Respondent’s argument in support of his exceptions seems to be that after the videlicet in the complaint- the pleader did not specify that the offence charged was the sale of a “beverage containing one-half of one per cent of Alcohol by volume.”

Unfortunately for respondent the complaint charges the sale of intoxicating liquor, to wit a mixture of rum and honey and cod liver oil. Apprised of this charge, in the course of receiving admissible testimony in proof, the Court ruled that the purchaser might testify that he opened the bottle, tasted its contents ; that it tasted like rum, very sweet and pleasing.

The ruling of the Justice was clearly right.

*442Prior to the question first objected to, and separated by only three questions, on the same subject matter, the witness had been asked what talks he had with respondent on the day when he purchased the liquor in question.

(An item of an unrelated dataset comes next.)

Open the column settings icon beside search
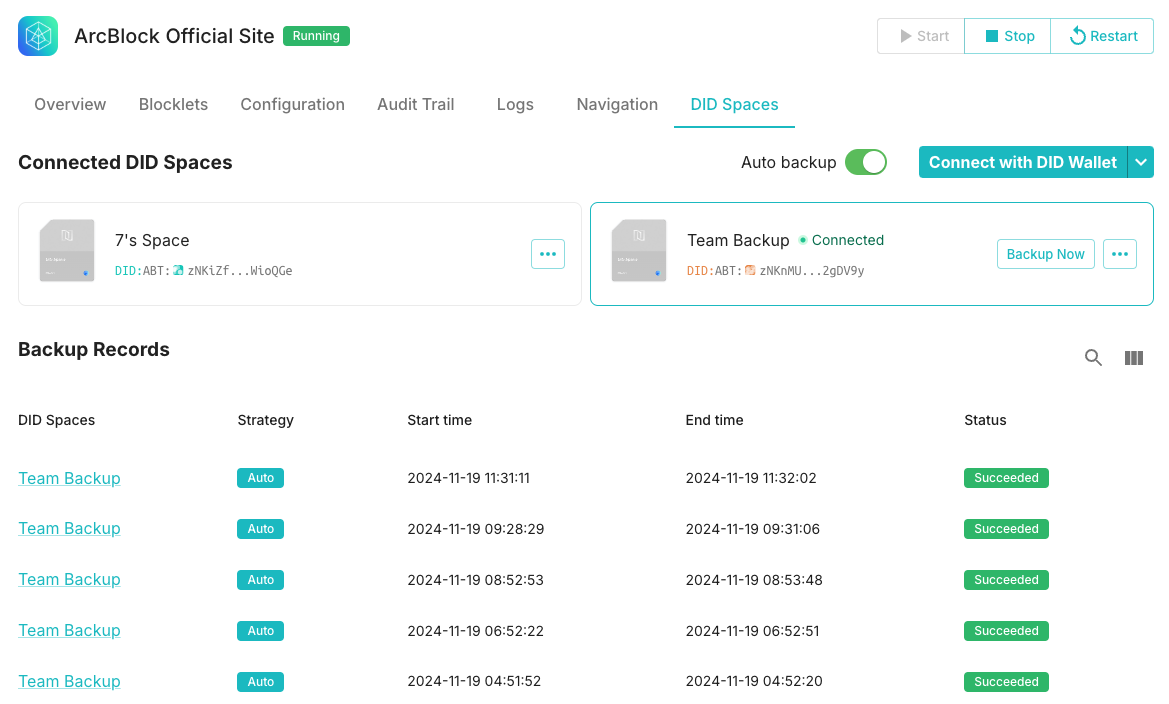The width and height of the screenshot is (1169, 704). tap(1133, 357)
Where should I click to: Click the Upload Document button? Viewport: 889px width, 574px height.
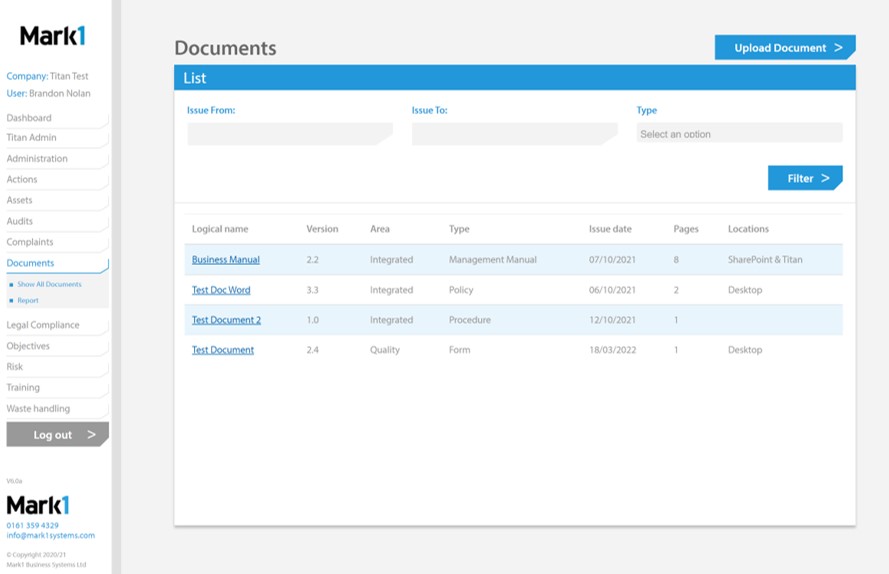tap(784, 48)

This was his reply: “Why, I went in to his store and asked him for another bottle of beef, iron and wine, and he said he didn’t have any, he was out, and I told him that it made a pretty good drink. I said I didn’t care much for this cheap alcohol. He said, ‘No, that was poison,’ and I says, ‘Is there anything — enough in that beef, iron and wine to hurt anyone to drink it, is there?’ and he said, ‘No, no, but,’ he said, ‘there isn’t much to it,’ he says, ‘nothing but wine.’ He says, ‘I have got something here that I will show you.’ He says, ‘It is cod liver oil and rum.’ He says, ‘There is a little more rum than there is oil in the bottle, and,’ he says, ‘You take a straw and put down through this oil and you can suck the rum out.’ ‘Well,’ I said, ‘I guess I will try a bottle of that.’ So I purchased this bottle.”

It was the duty of the Court to admit for consideration of the jury all evidence tending to identify the liquor as rum, if such it should prove to be, and to show its intoxicating quality.

Exceptions overruled.

Judgment for the State.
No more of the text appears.